In other words, Just Walk Out — a highly invasive marketing ploy to get more customers to shop at its stores while actively undercutting the local job market — will be missed by few.
In the Fridman interview, Bezos describes going into space on his Blue Origin spaceship—something Musk has never done, by the way, despite his talk of traveling to Mars:
“Zero gravity feels very natural, I don’t know if that’s because it’s like a return to the womb.”
Whereupon Fridman interrupts jokingly, “It just confirms you’re an alien.” And Bezos erupts in laughter.
I don’t know. Maybe he is an alien. The people I worked with at Whole Foods certainly aren’t. We are all very human. I’m glad to say that Amazon hasn’t been able to completely gobble up Whole Foods. There’s a little bit of Mrs. Gooch in there still. The Vast Machine is still no match for the smile, the humor, the warmth that happens when people interact with one another away from technology, in the real world.

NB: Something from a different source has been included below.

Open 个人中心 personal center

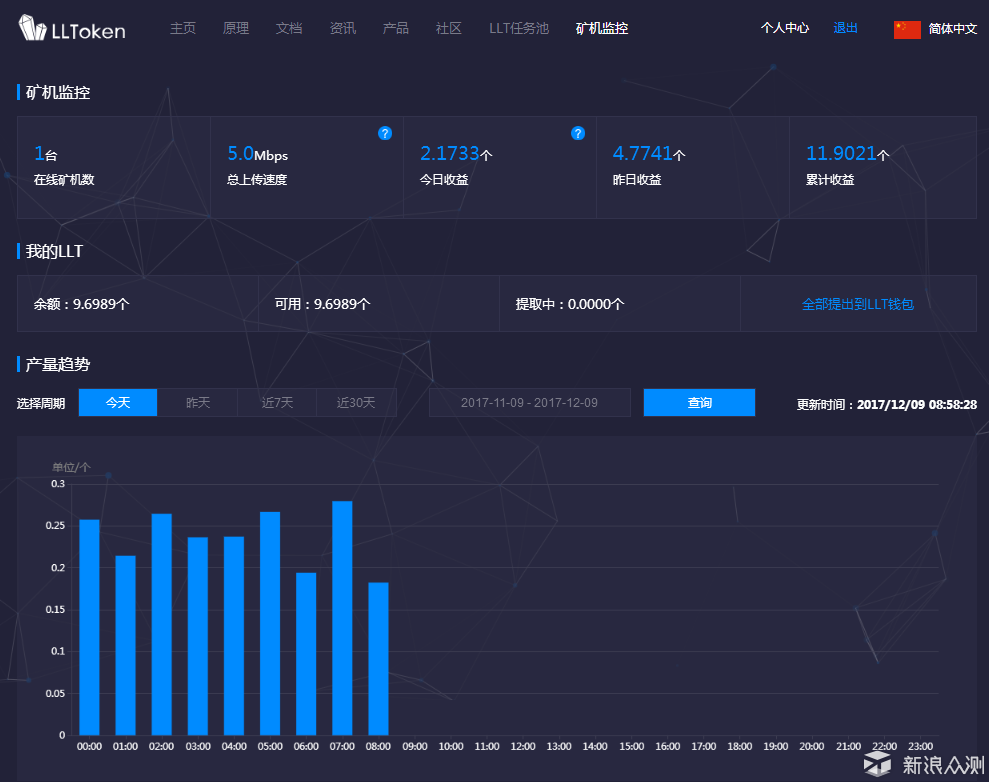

Having owned my own business for many years, I’ve always said everyone, EVERYONE, should be required to work retail for 6 months! Changes how you view customer service, as you point out in your essay. To this day, I’ve been known to pick up a misplaced item in my grocery store and return it to its proper place if I’m going down that isle anyway. I’m the crazy shopper who will fix a shirt that’s about to fall off the hanger. I’m also the customer who will seek out the store manager to pay a compliment when I get good service, every single time. Even though those days are long gone, I’ll never forget what it feels like to be on the other side of the counter!
This was a really thoughtful article and I must admit I needed to hear it. I work in a small, rural credit union and we also experience some unpleasant people from time to time but overall you are absolutely right. We may not know what they are going through and should make an effort to be kind. Most of our members are more like family and I wouldn’t trade them for all the money in the world. There is clearly so much anxiety and fear in the world today. I hope we can try to be a soft place to land for people who are struggling.